Leslie,* 49, Yonkers, NY
My husband and I were married for 13 years, though we separated at least seven times throughout our marriage. During our many separations he lived with friends, at church programs, and addiction recovery rehab ministries. Looking back, I realize I always welcomed him back home too soon each time.
He was diagnosed with an intimacy disorder, and a large part of it was an addiction to pornography. After years of struggling, and tens of thousands of dollars spent on 15 different counselors, I had no choice but to give up. I knew he loved me, but the selfishness of his addiction trumped his ability to be a better husband, and we had become roommates at best.
After a lot of soul-searching, we separated for good, and I filed for divorce a year later. He contested nothing, owning his problems and apologizing.
Two years later, while traveling on business, I was alone in my hotel suite, and I had a heart-to-heart with God. I asked him why the men I had been dating were all turning out to be dead ends: They looked great on paper, but nothing long-term was materializing. I found myself questioning my divorce. Did I move on too quickly? Just putting my feelings and worries out there helped, and from that moment on I felt as if a weight had been lifted. I figured whatever happened would be God’s plan.

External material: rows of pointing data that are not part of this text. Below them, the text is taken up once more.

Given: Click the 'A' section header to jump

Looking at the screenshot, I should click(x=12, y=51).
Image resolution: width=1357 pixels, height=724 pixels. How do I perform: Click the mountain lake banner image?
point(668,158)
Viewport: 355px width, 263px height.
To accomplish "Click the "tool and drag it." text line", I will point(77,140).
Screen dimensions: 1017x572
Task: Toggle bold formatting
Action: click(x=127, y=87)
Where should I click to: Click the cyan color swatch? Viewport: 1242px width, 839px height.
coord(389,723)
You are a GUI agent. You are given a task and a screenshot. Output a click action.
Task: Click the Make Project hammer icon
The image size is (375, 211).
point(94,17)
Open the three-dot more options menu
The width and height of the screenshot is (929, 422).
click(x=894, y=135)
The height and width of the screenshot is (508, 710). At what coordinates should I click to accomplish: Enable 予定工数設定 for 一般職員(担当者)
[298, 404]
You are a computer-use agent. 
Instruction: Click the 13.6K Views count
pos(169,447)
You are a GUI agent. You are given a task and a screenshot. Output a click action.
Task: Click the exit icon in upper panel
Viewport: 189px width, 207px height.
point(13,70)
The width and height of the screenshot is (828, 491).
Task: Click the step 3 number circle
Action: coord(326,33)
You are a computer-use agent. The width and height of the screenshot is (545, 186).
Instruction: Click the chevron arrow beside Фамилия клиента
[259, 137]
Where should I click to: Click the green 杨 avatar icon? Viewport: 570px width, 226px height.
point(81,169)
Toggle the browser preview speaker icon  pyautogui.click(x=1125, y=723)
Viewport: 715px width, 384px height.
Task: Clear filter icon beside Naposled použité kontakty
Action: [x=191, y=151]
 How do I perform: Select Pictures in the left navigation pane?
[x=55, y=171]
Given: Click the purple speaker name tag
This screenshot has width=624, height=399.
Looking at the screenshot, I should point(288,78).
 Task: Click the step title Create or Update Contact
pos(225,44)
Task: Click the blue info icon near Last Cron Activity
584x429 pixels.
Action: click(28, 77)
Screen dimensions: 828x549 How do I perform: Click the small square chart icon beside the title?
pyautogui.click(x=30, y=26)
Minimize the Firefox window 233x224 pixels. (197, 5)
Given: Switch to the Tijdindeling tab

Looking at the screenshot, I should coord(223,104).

Eerily, the very next day my ex-husband called asking me to please consider reconciliation. Honestly, though, I was hoping to find and fall in love with someone completely new. But I decided to follow what I considered to be a sign.
After a month of just talking, my ex-husband and I met again at the end of March 2015. We dated for a little more than a year, got engaged, and remarried in early June of this year.
It has been so different the second time around, mostly because I learned that I contributed to our marital issues, too. The first time around when we’d fight, I would get really angry, which would flame the fire. The counseling we both received during our time apart helped us realize that we have to handle our problems differently in order to achieve different results.